── RECORDS SUPPLIED

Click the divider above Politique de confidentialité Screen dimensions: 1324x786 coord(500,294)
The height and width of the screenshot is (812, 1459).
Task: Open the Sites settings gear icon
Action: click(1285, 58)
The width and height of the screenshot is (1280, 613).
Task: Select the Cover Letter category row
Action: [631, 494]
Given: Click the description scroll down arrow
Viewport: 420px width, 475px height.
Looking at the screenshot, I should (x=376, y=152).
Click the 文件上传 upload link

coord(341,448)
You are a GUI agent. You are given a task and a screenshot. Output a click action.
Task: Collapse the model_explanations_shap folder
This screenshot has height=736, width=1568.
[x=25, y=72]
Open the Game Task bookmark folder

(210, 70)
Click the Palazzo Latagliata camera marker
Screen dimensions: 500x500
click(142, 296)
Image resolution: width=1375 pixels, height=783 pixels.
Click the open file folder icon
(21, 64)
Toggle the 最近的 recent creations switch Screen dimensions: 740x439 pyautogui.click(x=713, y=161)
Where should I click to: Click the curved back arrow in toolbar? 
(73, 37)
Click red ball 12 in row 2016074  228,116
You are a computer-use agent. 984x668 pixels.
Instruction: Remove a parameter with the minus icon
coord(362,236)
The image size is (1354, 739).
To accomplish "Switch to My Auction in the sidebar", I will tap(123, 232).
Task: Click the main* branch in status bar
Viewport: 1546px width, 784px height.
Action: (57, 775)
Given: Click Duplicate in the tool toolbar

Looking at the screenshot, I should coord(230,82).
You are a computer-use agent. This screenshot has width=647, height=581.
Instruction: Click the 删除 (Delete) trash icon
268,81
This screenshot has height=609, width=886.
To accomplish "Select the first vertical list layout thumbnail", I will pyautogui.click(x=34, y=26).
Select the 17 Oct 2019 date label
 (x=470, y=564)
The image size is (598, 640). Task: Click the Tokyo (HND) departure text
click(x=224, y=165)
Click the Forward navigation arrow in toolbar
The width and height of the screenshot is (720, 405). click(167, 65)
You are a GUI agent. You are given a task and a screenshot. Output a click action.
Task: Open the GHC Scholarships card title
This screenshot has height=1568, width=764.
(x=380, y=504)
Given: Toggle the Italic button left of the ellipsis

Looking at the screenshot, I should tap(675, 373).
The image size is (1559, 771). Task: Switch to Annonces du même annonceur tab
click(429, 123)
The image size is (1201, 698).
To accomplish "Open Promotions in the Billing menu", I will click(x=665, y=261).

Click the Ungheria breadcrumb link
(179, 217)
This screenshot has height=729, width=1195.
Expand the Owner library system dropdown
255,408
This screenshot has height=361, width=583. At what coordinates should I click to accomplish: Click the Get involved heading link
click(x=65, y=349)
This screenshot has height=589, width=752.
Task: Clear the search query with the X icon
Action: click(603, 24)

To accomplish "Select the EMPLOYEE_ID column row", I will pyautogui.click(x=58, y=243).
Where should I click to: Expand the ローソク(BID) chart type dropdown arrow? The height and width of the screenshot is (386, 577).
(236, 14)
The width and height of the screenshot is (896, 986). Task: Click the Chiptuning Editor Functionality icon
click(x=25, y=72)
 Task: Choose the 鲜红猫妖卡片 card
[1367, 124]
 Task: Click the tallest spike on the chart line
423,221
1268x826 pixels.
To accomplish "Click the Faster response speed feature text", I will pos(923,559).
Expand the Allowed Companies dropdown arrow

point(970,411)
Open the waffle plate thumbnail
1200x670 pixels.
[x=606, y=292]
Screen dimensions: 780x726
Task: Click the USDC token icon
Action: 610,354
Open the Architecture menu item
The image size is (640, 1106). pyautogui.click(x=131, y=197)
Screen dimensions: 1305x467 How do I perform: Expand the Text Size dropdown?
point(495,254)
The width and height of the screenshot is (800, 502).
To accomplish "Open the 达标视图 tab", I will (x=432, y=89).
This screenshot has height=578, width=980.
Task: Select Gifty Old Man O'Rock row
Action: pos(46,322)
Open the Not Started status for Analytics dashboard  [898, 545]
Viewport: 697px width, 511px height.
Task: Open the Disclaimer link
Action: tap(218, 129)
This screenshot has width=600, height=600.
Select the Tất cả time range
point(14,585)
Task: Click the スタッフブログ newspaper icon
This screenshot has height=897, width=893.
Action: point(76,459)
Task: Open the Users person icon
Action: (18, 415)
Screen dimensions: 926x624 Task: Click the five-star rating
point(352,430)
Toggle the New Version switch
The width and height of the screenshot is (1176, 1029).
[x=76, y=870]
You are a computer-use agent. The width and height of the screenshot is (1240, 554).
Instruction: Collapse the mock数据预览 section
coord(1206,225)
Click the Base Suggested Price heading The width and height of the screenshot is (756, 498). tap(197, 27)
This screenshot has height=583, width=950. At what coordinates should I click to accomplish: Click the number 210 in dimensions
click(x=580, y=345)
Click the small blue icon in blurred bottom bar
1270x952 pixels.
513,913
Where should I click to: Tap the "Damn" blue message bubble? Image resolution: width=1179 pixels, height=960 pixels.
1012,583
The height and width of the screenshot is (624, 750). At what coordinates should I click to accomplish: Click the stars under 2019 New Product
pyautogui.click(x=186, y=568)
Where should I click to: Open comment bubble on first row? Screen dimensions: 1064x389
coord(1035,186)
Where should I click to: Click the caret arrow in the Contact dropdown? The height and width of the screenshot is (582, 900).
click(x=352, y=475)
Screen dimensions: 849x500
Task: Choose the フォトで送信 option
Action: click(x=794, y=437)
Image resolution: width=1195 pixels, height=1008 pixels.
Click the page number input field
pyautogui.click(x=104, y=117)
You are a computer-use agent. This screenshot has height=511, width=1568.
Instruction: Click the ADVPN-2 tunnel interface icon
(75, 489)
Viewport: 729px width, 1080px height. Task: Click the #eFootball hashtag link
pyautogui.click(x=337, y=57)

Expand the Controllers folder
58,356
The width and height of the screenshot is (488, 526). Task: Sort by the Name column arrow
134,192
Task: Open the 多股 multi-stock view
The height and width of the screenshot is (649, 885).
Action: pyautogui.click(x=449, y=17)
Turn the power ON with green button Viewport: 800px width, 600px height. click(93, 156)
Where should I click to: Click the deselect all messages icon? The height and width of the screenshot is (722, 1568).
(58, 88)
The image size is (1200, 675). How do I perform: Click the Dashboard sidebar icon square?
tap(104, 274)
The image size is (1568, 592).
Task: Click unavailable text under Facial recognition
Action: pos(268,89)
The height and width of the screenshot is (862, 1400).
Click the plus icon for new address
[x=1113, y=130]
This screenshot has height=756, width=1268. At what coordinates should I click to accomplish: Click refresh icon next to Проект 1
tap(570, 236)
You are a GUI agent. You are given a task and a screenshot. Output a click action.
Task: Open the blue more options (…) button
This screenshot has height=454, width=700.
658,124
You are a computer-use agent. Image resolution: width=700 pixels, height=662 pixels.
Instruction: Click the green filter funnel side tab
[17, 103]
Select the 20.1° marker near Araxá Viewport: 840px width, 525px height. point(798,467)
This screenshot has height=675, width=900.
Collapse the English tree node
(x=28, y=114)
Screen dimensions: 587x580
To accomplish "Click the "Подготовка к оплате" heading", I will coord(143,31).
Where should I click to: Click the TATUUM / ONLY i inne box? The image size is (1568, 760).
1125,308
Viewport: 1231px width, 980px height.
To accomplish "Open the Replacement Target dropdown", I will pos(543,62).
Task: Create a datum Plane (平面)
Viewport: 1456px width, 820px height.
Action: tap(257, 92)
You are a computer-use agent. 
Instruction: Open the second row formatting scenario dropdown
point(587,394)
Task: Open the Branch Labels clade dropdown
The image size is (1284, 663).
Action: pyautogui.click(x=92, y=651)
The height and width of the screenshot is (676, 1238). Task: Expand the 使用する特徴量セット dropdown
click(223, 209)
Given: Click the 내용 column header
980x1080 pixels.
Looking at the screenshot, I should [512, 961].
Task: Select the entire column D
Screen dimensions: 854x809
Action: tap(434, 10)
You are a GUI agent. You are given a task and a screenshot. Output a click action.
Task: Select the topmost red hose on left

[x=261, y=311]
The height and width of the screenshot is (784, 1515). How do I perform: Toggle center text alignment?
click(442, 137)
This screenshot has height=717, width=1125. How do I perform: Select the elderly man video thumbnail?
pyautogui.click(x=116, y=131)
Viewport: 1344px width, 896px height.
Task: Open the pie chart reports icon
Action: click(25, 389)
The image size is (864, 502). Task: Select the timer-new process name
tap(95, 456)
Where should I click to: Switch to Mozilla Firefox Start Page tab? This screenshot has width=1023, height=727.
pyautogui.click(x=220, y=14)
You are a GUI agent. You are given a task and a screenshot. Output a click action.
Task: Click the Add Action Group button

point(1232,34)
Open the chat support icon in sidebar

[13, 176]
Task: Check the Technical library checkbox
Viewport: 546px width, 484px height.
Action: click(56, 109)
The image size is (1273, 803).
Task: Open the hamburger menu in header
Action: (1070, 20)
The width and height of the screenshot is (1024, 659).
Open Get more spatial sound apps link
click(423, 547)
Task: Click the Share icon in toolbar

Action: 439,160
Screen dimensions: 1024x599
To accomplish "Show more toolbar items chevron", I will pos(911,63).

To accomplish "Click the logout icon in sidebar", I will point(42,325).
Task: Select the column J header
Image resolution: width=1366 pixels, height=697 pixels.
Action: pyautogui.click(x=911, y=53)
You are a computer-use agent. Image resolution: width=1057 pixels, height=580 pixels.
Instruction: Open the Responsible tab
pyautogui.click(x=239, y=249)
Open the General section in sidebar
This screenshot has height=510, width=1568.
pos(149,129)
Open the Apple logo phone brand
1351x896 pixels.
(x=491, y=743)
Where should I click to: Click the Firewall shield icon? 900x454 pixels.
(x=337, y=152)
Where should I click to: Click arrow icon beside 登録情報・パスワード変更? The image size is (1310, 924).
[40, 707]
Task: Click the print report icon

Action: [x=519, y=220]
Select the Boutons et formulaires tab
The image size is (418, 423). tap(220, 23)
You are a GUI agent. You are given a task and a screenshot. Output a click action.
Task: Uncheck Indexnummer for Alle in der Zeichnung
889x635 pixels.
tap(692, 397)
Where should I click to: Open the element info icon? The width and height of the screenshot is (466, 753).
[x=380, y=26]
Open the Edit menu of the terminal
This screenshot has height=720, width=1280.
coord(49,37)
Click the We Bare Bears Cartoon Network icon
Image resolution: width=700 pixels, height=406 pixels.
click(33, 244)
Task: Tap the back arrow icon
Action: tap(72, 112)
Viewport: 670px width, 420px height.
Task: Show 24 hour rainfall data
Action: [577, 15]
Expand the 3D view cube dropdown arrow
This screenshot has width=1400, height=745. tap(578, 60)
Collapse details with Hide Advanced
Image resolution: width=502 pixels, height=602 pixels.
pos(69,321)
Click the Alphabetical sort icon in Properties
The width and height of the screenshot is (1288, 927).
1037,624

────

• _AIM OF THE TASK_
Retype the portion of the data above that starts on the line with "You are a computer-use agent. The" and finishes on the line with "Click the Base", including both of those lines.

• _WRITTEN ANSWER_
You are a computer-use agent. The width and height of the screenshot is (1240, 554).
Instruction: Collapse the mock数据预览 section
coord(1206,225)
Click the Base Suggested Price heading The width and height of the screenshot is (756, 498). tap(197, 27)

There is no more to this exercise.